> _TEXTE FOURNI_:

════════

Qu’en est-il de la notion de liberté individuelle, celle-là même dont les deux jeunes du métro auraient abusé aux yeux du stagiaire rwandais ? Ici également, la comparaison des deux cadres de référence s’avère éclairante. La place de l’opinion des autres et du groupe dans les traditions africaines —en fait, la valeur de la morale des anciens— est très importante. Notre ami nous a ainsi expliqué que la contestation des conventions sociales, en Afrique, est le plus souvent le fait d’une élite occidentalisée. Pareille contestation ne touche pas vraiment la population dans son ensemble. L’occasion d’évoquer l’adolescence et le désir de provocation qui peut caractériser, dans la société occidentale, cette période de la vie. Il est clair, en effet, que ce sont surtout les jeunes qui sont enclins à s’embrasser en public, et non les adultes. C’est là une façon d’affirmer leur liberté, leur droit à faire ce qu’ils veulent, bref une façon de se poser en réaction contre les adultes, même s’il ne faut pas oublier ici que les jeunes ont moins d’accès à des lieux privés. Cette provocation est acceptée comme faisant partie d’une étape psychologique ; comme on dit, il faut bien que jeunesse se passe... Autrement dit, on ne prête plus guère d’attention à ces échanges amoureux dans l’espace public.

════════

> _LIGNES FOURNIES_:

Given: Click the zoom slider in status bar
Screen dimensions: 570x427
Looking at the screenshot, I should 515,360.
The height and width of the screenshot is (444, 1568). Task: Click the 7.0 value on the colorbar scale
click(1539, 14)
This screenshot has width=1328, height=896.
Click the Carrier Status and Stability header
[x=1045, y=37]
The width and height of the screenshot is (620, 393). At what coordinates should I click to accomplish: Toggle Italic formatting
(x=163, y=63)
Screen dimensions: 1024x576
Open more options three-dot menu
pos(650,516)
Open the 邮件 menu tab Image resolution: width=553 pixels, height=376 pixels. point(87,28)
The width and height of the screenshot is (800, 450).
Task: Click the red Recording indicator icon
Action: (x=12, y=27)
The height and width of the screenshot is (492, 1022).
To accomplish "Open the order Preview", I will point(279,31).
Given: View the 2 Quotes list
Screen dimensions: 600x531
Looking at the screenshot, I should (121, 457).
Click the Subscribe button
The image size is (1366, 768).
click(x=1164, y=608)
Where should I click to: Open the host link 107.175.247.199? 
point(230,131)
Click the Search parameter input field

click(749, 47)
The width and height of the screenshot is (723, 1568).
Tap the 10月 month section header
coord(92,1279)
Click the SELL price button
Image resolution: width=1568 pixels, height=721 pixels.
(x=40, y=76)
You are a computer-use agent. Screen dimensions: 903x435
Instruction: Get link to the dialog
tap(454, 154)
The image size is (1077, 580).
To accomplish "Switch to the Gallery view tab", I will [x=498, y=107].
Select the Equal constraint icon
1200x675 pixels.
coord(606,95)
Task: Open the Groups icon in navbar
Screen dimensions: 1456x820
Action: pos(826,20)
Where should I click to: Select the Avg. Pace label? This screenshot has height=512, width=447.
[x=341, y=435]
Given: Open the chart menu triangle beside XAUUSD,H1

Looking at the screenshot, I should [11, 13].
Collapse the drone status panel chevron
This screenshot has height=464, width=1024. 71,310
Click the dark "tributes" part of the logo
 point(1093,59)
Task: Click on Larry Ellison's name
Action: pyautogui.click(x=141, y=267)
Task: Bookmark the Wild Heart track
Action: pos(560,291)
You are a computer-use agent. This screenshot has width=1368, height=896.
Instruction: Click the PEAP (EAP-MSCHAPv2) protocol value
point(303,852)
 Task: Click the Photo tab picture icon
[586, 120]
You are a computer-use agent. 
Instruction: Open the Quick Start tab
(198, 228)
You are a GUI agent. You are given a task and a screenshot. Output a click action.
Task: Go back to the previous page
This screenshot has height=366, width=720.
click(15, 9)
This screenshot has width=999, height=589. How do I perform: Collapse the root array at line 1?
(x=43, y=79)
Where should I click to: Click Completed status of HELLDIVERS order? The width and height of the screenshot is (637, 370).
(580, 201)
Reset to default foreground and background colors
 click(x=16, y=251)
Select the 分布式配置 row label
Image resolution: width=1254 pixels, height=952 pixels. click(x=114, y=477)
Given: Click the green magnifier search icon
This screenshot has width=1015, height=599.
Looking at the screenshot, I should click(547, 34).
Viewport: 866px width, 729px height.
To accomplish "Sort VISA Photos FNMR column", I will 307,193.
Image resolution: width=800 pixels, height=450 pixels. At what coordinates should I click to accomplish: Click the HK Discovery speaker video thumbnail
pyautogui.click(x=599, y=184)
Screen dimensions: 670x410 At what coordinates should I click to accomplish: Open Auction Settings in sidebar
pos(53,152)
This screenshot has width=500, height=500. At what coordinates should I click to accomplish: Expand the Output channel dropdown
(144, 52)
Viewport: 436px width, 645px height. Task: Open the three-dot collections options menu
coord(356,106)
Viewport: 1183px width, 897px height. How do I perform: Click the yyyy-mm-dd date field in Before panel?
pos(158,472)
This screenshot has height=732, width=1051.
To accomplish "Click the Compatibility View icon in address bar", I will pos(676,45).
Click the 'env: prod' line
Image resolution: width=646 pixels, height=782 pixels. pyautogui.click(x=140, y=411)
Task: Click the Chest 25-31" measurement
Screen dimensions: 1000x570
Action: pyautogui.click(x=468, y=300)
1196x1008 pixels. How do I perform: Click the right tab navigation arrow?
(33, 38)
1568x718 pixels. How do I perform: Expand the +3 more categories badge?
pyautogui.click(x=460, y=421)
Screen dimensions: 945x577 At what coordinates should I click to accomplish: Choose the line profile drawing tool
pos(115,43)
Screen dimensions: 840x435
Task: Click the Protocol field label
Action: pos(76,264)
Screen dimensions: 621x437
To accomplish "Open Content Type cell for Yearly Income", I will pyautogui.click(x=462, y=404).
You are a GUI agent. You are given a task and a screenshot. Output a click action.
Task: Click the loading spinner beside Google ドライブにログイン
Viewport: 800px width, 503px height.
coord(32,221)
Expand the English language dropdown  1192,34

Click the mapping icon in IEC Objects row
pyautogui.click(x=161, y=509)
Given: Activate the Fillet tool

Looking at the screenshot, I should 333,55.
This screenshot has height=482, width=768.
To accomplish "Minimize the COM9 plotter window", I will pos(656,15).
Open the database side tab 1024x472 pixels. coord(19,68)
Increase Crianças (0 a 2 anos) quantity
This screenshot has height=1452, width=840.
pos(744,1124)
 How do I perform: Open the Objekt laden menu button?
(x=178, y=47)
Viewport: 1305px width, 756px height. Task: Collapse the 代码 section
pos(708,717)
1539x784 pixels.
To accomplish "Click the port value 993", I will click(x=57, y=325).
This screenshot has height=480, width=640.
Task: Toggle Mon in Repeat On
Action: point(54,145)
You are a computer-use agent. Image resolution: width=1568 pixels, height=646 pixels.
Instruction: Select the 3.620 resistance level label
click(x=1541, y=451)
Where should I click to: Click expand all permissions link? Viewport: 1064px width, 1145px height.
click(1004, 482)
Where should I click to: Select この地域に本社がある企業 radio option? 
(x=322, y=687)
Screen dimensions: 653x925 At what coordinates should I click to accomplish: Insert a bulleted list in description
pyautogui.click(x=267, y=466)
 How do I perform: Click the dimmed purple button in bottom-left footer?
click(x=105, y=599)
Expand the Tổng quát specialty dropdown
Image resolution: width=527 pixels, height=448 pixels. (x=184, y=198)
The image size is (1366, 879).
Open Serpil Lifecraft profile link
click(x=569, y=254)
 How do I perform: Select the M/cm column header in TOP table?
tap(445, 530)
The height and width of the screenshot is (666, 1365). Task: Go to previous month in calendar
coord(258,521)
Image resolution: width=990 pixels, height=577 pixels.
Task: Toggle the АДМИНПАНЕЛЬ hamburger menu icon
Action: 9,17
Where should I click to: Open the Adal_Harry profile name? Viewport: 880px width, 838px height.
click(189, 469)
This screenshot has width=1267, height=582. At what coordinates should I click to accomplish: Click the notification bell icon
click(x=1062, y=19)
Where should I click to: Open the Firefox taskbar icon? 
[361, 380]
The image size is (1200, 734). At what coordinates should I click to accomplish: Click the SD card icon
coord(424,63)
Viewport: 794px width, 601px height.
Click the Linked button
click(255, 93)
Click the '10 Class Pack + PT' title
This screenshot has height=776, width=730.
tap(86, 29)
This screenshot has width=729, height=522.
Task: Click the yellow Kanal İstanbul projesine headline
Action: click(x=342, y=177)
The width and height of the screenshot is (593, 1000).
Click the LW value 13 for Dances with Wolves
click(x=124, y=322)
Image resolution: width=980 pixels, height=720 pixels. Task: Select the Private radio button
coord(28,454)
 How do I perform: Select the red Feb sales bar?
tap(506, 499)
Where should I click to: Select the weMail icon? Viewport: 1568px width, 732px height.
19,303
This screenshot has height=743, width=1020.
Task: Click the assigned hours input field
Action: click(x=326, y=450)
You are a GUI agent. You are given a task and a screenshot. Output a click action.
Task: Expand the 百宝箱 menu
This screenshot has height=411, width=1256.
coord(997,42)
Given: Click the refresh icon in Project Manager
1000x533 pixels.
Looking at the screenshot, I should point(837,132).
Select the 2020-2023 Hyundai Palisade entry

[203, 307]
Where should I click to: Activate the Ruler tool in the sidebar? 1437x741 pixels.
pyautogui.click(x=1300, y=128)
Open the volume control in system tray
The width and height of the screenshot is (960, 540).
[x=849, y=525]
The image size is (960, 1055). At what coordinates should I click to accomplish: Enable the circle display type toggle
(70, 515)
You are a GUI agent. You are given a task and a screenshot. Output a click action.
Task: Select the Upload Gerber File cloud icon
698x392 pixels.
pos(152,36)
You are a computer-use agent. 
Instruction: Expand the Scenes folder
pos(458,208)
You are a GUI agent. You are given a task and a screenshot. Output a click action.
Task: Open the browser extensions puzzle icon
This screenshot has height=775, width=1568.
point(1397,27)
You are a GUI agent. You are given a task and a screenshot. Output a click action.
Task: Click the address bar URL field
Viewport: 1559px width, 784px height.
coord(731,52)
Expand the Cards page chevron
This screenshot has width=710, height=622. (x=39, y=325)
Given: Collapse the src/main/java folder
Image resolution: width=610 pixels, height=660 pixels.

════════

> _CONSIGNE A_: D'après le texte fourni, pourquoi sont-ce surtout les jeunes qui s'embrassent en public ? Répondez en une à trois phrases.
> _CONSIGNE B_:
Veuillez répondre aux questions suivantes sur le texte fourni, en reprenant les mêmes repères.
(i) Selon l'explication rapportée, de qui vient le plus souvent la contestation des conventions sociales en Afrique ?
(ii) Quelle importance le texte accorde-t-il à l'opinion des autres et du groupe dans les traditions africaines ?
(iii) Comment la provocation des jeunes est-elle acceptée dans la société occidentale ?
Les lignes ci-dessus constituent un ensemble distinct du texte fourni.

> _RÉPONSE ATTENDUE A_: C'est pour eux une façon d'affirmer leur liberté et leur droit à faire ce qu'ils veulent, en se posant en réaction contre les adultes. Le texte rappelle aussi que les jeunes ont moins accès à des lieux privés.

> _RÉPONSE ATTENDUE B_:
(i) D'une élite occidentalisée.
(ii) Une place très importante.
(iii) Comme faisant partie d'une étape psychologique.